20/01/15

Fashion terminology is DEF ahhhmazing!

Fashion terminology has a twin-nature: extremely accurate and specific when dealing with clothing from a technical point of view; merry and creative on fashion blogs and magazines.

Technical-field terminology (production materials and machinery, as well as standard kinds of clothes) has three main characteristics: precision, auto-referentiality and transparency.

Fashion terminology on fashion blogs and magazines combines instead, a lot of wordplays, acronyms and abbreviations (for instance: LBD, standing for Little Black Dress). Fashion terminology mixes also words from different languages and literature language with everyday slang.

By playing with terms, synonyms and sounds of words, fashion language faces an endless challenge: it is a battlefield for bloggers and journalists for a challenge to the latest neologism. The ever changing nature of fashion terminology depends actually on the influence of new coinages.

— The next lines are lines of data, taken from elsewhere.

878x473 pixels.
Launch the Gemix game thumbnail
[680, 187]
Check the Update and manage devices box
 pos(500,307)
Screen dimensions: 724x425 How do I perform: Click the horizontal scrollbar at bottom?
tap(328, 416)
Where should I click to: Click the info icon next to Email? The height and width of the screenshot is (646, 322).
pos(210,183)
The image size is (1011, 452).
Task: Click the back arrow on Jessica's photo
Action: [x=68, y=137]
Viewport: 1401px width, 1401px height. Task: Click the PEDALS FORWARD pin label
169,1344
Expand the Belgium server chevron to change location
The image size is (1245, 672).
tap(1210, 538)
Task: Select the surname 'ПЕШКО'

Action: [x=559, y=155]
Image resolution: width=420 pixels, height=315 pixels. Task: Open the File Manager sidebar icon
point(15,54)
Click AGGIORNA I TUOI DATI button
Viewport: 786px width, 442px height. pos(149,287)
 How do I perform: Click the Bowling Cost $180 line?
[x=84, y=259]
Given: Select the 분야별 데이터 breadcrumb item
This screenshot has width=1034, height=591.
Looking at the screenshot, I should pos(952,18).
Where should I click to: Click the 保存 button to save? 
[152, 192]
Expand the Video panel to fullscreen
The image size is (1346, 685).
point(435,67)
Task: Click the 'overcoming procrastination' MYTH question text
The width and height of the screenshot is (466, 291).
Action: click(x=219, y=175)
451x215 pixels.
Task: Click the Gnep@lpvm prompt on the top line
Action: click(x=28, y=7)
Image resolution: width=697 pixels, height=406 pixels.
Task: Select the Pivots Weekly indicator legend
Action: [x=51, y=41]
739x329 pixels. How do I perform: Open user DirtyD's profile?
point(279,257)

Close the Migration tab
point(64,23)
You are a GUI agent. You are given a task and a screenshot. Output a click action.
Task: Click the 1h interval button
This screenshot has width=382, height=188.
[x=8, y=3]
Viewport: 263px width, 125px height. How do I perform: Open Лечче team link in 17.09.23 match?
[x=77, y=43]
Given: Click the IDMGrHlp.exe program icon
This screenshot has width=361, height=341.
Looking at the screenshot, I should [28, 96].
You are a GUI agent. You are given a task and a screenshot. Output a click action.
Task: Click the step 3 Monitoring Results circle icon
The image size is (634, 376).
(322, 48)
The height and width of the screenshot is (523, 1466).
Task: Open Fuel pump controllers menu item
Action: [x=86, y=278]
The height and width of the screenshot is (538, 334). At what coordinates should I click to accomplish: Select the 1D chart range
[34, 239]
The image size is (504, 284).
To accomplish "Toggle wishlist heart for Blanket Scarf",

"Every girl needs a black leather skirt. Step it up this season with an architectural shoeNothing screams military chic like skinny cargo pants with a pair of beautiful camo-print ballet flats. Want to look as effortlessly cool as Rachel Bilson? Try a tribal-inspired hobo bag with a retro mini. For night, go luxe with a glam gown, but add unexpected accessories, like a splash of leopard print.Totally surreal."
(Excerpt from Toronto Standard)

Since the middle ‘60s – with a spike in the ‘80s – fashion terminology has always been getting richer, in line with a tendency to foster a global trade and new fashion trends. Now, fashion bloggers are having more an influence than ever, because they democratize the reporting of fashion.



Source: Smartling Fashion Terminology Timeline


How do new fashion words make it into dictionaries? The process occurs in two different ways:
  • Trickle-down’. According to theories dating back to the end of 19th century, the fashion world is a ‘top-down-trickle’: new words (associated with new trends) spread from the top to the bottom layers of society.
  • Bubble up’. New words come from the lowest layers of society and ‘boom’ up to the top layers. 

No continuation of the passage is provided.